* _TEXT SECTION_
Pet stores are the worst place to get a tortoise and they are notorious for giving bad care info and selling bad products. But lets get past that and see if we can help your tortoise.

What type of UV bulb are you using? Coil type? Those can burn there eyes and shouldn't be used.

Where is it 70 in his enclosure? There are 4 temps to know and adjust. Warm side, cool side, basking area and over night low.

Give these a read:
http://www.tortoiseforum.org/threads/russian-tortoise-care-sheet.80698/
http://www.tortoiseforum.org/threads/beginner-mistakes.45180/


----------



## LeeAnn Carpenter (Nov 13, 2016)

Tom said:


> Pet stores are the worst place to get a tortoise and they are notorious for giving bad care info and selling bad products. But lets get past that and see if we can help your tortoise.
> 
> What type of UV bulb are you using? Coil type? Those can burn there eyes and shouldn't be used.
> 
> ...


It is a coil bulb, the guy at the pet store suggested it. It is 70 at the highest temperature during the day in the center of the tank. What do I do about the uvb bulb


----------



## Grandpa Turtle 144 (Nov 13, 2016)

Hello LeeAnn


----------



## sibi (Nov 13, 2016)

Oh my, you need to get rid of that coil bulb. It has been known to cause swelling and temporary blindness in many torts. See if you can return it and get either a uvb tubular bulb or a mercury vapor bulb 100w. The thing with the tube type is that it won't provide heat and you'll need to get another type of bulb to provide that. Also, the tube bulb will need a lamp to put it in. The Mercury Vapor bulb provides both heat and UV, but it's pricey. That's what I think is your baby's problem. It's that bulb! Stop using it and replace it immediately. Also, follow Tom's threads that he provided. It will help you raise your baby healthy and happy.


----------



## Maggie Cummings (Nov 13, 2016)

He's too cold and the coil bulb causes blindness. Just put in an ordinary incandescent bulb until you can get a Powersun. One of those coil bulbs made a yearling Sulcata that I had blind. Get rid of that bulb and up the temps


----------



## KevinGG (Nov 13, 2016)

Please read those care sheets. Your tortoise will be much healthier and will likely prevent future health problems. Regarding the eye problems, get rid of the coil bulb. The other thing I'd recommend is to make sure you have substrate that isn't dry and/or dusty. If it is, just add water until it's no longer dusty. Seen a lot of eyes open with just this one change. Daily soaks wouldn't hurt either.


----------



## LeeAnn Carpenter (Nov 13, 2016)

* _QUESTIONS TO ANSWER_
a. Answer these questions about the tortoise thread:
(i) Which four temperatures does it say to know and adjust?
(ii) Which bulb does sibi say provides both heat and UV?
(iii) What does KevinGG advise doing if the substrate is dry or dusty?
b. From the tortoise thread, extract the passage starting with "He's too cold" and going on through "wouldn't hurt either.".
The data that comes next has nothing to do with the tortoise thread.

* _DATA EXTRACT_
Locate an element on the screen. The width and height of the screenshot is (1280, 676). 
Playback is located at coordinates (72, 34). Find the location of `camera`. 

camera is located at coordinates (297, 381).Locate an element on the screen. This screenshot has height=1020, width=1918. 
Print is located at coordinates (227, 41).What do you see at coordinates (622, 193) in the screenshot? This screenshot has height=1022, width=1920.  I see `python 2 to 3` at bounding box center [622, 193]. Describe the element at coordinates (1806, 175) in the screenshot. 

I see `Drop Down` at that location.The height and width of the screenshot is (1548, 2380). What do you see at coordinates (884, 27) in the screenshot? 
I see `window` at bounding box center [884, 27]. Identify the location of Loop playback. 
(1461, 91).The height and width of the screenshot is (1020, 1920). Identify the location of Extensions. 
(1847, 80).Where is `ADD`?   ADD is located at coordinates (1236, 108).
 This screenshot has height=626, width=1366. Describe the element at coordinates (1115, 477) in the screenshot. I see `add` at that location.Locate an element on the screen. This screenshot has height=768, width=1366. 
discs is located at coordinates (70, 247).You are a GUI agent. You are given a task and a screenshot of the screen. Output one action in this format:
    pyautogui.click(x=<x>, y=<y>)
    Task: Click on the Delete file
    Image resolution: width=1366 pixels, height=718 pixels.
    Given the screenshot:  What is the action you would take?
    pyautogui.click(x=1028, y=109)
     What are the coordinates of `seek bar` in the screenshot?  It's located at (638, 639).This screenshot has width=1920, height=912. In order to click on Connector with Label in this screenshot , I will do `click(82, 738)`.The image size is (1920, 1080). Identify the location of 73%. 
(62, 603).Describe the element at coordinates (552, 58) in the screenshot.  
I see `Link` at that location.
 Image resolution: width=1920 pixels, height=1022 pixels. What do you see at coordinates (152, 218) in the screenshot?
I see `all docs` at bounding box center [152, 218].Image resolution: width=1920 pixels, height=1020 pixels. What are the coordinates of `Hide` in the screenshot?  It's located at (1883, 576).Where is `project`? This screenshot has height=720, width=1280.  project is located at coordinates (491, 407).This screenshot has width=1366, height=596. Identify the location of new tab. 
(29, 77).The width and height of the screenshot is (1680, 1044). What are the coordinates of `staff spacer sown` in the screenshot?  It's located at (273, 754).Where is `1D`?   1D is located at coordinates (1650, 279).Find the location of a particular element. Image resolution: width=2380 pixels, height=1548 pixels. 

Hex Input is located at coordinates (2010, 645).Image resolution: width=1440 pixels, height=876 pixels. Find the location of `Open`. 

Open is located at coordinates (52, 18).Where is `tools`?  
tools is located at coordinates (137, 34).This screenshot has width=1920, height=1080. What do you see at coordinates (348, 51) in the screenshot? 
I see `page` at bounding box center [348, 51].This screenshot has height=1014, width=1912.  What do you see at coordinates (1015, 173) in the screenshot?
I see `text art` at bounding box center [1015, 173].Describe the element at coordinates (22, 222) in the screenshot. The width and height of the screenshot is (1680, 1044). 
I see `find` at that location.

* _SOLUTIONS FOR EACH TASK_
a.
(i) The warm side, the cool side, the basking area and the overnight low.
(ii) The 100w mercury vapor bulb.
(iii) Add water until it's no longer dusty.

b.
He's too cold and the coil bulb causes blindness. Just put in an ordinary incandescent bulb until you can get a Powersun. One of those coil bulbs made a yearling Sulcata that I had blind. Get rid of that bulb and up the temps


----------



## KevinGG (Nov 13, 2016)

Please read those care sheets. Your tortoise will be much healthier and will likely prevent future health problems. Regarding the eye problems, get rid of the coil bulb. The other thing I'd recommend is to make sure you have substrate that isn't dry and/or dusty. If it is, just add water until it's no longer dusty. Seen a lot of eyes open with just this one change. Daily soaks wouldn't hurt either.